Guest Column: State’s Covid response sets schools up for failure


When the pandemic first started and parents were commiserating about the immense challenges of schools being shut down and navigating “remote learning,” I was optimistic that a silver lining of this awful pandemic would be a new level of commitment to schools, teachers and staff. My experience now tells me that the exact opposite may be true. 

Schools are one of the few community institutions almost all families are still connected to and they have often become the object of criticism and second guessing. When administrators have to close classrooms due to Covid cases or keep them closed because test results are delayed and contact-tracing is cumbersome, it is often the schools that are scrutinized rather than our infrastructure for responding to the pandemic or our community measures to suppress it. 

Just as several doctors, healthcare professionals and a UVM professor of mechanical engineering expressed in their late August commentaries, I am concerned we are not doing enough to protect our children and keep our schools open. I am a high school social studies teacher, a member of the Champlain Valley School Board and the Legislature, where I sit on the Education Committee. Most importantly, I’m a parent of two children under the age of 12. 

My son is one of many students who is at home in quarantine right now. By the third week of school, several classrooms in Williston were shut down due to positive Covid cases and the same is true in many communities around the state. Those who do not have school-age children or whose classrooms have mercifully stayed open thus far may not realize how quickly this situation is heading in the wrong direction. 

As a teacher, I pour extraordinary effort and organization into the first weeks of school to create engaging, positive learning communities. As a state, we are not investing the same level of care and directive guidance that students and school staff require in this evolving phase of Delta spread. Last year, schools were given extensive guidance and extra time to open schools safely. When parents are going to Facebook to compare the lunch procedures or seating plans at different schools, as they are now doing, it only serves to erode support for schools while fracturing our communities. 

Guidance around masks in schools continues to put further strain on school administrators and board members as they try to constantly respond, relay updates to their community and then deal with reactions. As of last week, schools were asked to keep mask mandates in place for students through Oct. 4. Masking is our most basic layer of protection and will certainly be needed long past early October, especially since kids 12 and under will not be vaccinated yet. 

When I go to the grocery store and see all employees, including some of my high school students, wearing masks while many customers choose to shop unmasked, I am disheartened. According to Dr. Thomas Tsai, an assistant professor of health policy at Harvard University, “What really protects children are the interventions directed at the rest of society.” (, Sept. 9) I am disappointed that reinstating a universal masking mandate in order to protect our children seems to be too much to ask of Vermonters. 

President Biden’s strong actions this week signal a needed shift in our pandemic response and underscore the importance and urgency of vaccines. As we get further clarification of how those orders will impact Vermont workers, including school employees, it will undoubtedly increase our already high vaccination rates. When vaccines are approved for children, we need to be ready to have an important conversation around Covid vaccination requirements for children in schools. 

Schools are doing their own contact-tracing and the strain on school administrators, nurses and staff cannot be overstated. They are spending their evenings, weekends and much of their school day on the phone. Despite this strain, I have heard some administrators voice their desire to keep contact-tracing in-house because they can make informed decisions about classrooms faster without an intermediary source involved. Schools should not be faced with only bad options for contact-tracing. At the board level, we are considering “recovery plans” and measures for the academic and emotional wellbeing of students, but we have to be realistic. There are only so many hours in the day, there are only so many administrators. Contact-tracing and Covid response are consuming our school leaders. 

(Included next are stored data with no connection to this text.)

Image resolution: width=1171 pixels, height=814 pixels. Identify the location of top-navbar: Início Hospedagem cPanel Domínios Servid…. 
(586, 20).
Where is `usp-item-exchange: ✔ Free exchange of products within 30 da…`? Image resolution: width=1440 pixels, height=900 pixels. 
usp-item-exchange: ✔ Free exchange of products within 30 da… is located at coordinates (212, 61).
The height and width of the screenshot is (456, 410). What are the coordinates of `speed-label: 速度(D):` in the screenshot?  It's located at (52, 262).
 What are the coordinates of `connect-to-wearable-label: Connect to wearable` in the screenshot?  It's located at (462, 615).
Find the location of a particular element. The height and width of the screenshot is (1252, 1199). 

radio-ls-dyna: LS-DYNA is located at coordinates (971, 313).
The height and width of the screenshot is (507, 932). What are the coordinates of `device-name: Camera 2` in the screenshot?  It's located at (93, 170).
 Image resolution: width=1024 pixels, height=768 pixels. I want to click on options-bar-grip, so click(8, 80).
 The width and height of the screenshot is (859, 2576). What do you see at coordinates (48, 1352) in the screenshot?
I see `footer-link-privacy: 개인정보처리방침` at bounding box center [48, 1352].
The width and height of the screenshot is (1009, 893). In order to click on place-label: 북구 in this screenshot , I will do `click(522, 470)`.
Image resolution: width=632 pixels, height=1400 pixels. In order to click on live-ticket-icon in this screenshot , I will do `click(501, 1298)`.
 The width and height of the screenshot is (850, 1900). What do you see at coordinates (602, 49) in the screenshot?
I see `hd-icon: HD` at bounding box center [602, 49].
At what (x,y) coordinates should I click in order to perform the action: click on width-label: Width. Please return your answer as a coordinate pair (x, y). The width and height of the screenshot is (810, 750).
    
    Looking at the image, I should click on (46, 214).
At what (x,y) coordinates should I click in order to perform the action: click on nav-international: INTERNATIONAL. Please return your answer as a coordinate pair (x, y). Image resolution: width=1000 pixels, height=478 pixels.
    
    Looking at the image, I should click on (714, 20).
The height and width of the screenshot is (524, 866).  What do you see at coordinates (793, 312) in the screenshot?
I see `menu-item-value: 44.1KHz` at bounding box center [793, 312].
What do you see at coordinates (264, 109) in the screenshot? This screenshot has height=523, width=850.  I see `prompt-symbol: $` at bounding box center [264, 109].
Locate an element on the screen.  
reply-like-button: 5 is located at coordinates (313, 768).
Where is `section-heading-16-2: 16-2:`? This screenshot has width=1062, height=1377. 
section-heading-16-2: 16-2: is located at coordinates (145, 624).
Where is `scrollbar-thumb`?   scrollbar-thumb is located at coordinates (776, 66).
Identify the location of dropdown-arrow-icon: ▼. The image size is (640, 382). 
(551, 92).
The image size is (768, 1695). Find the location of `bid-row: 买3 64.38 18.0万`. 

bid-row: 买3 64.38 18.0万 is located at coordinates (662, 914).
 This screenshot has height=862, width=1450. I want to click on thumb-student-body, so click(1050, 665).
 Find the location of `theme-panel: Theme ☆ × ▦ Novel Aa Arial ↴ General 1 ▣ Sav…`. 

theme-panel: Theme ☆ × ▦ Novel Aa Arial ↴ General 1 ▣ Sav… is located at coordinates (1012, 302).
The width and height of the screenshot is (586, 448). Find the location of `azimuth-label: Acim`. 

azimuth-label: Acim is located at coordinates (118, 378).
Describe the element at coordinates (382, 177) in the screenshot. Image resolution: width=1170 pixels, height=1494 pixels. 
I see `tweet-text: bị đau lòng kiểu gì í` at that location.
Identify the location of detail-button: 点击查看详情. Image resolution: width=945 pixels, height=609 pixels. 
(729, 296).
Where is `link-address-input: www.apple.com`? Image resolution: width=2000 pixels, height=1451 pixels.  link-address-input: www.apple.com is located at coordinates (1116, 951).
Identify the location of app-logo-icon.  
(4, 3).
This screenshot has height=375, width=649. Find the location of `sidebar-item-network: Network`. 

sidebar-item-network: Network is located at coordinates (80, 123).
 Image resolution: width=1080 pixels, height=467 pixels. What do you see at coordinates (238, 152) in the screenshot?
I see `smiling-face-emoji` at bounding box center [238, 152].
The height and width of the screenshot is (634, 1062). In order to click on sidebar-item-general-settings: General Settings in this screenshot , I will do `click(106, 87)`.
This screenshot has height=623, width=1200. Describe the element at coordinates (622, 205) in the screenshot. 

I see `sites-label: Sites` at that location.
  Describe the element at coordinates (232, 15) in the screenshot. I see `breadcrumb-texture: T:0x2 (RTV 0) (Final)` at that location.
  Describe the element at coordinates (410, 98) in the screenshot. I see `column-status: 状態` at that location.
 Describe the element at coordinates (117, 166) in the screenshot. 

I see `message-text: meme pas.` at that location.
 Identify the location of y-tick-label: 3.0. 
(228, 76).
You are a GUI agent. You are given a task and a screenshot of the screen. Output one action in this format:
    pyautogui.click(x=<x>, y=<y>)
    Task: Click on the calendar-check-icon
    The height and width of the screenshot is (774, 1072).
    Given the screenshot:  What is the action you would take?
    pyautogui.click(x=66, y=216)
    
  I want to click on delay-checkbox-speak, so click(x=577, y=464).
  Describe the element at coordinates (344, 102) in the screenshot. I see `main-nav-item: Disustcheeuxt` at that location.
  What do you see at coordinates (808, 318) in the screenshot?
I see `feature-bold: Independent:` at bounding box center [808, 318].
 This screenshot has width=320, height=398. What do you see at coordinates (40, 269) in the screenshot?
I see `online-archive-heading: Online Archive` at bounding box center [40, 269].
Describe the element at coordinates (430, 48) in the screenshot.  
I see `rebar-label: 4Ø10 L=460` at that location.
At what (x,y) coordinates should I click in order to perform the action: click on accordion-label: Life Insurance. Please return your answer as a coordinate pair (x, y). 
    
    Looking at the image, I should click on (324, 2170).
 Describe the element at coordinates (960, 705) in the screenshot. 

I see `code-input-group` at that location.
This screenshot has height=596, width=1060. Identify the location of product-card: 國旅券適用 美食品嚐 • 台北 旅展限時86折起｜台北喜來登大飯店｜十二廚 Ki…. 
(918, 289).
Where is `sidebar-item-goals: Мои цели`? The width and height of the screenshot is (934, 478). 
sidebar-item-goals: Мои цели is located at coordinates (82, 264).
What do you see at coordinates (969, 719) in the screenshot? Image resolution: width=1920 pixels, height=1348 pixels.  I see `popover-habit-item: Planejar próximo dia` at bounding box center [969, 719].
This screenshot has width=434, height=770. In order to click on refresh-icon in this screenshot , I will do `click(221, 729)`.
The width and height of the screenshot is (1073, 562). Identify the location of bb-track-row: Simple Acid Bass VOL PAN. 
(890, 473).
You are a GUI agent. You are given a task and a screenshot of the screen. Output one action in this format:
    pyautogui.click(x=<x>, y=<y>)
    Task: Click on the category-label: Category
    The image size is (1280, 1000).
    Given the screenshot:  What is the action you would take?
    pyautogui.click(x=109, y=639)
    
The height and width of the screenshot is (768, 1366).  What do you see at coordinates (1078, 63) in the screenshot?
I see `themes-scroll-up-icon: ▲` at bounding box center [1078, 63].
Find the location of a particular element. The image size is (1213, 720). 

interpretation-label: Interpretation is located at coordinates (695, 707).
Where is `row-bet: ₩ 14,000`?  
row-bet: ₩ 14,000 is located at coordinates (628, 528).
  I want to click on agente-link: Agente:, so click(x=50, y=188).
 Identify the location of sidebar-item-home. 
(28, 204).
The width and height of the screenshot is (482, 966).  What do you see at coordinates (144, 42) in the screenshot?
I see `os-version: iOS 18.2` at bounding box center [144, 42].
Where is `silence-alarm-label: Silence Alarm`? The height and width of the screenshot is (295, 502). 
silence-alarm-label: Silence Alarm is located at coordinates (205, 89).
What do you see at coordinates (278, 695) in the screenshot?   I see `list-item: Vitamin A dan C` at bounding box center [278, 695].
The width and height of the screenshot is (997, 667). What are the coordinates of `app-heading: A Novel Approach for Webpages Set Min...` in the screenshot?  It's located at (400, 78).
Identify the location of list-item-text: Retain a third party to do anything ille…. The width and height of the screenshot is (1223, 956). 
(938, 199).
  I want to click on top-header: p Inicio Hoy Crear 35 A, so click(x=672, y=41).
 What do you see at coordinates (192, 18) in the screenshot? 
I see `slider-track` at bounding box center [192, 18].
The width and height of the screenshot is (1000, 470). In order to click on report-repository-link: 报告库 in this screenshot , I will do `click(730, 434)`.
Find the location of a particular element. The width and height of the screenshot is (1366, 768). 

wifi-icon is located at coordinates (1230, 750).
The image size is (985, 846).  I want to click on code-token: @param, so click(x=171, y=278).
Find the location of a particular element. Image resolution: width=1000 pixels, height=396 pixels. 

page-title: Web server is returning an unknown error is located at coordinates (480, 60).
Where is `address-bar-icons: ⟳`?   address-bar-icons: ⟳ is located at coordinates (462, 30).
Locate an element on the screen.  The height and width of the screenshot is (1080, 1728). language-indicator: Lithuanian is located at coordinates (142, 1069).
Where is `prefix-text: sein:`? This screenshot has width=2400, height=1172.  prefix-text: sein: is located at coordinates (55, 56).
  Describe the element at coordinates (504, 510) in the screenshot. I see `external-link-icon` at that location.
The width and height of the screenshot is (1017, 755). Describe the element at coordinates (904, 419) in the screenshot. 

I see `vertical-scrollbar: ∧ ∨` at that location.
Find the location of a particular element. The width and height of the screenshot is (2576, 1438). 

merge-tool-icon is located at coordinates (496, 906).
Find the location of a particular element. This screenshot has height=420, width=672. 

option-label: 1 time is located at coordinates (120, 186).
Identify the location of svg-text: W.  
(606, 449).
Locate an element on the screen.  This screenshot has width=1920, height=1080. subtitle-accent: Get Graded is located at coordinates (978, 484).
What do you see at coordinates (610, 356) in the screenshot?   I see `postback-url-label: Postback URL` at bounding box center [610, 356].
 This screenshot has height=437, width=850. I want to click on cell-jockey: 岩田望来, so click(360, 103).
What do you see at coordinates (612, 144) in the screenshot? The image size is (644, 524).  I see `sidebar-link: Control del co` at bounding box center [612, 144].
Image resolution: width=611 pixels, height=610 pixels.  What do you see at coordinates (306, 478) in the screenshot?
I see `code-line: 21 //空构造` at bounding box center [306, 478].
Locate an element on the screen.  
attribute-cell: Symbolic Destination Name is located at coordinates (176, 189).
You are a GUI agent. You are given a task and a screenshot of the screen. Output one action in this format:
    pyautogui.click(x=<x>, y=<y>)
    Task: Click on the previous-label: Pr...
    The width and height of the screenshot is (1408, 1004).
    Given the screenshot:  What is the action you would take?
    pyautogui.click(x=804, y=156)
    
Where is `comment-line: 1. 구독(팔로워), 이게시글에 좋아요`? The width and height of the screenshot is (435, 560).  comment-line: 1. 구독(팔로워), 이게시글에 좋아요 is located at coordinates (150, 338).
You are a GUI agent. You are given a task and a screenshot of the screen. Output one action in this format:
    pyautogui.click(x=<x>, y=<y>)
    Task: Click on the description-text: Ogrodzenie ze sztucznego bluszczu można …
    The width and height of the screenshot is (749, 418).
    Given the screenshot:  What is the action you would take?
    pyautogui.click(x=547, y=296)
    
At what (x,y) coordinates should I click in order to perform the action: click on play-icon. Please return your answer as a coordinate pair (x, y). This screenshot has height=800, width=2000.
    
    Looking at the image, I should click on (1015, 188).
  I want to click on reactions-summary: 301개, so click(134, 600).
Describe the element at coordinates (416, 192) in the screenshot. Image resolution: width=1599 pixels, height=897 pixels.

I wear a lot of education “hats” because I am passionate about public education as an important means to create a more just and equitable society. I am eager to work on improving student outcomes, expanding early childhood education and better supporting Vermonters as they transition from high school to their post-secondary futures. Right now though, I am most concerned about my own sons going to school, being able to teach my high school students in person and the schools in our state being open. 

Clear statewide guidance, strong requirements around community tools like masking and unified messaging from state officials are important tools to protect our children and keep our schools open. 

Erin Brady represents Williston in the Vermont House of Representatives and serves on the Champlain Valley School Board.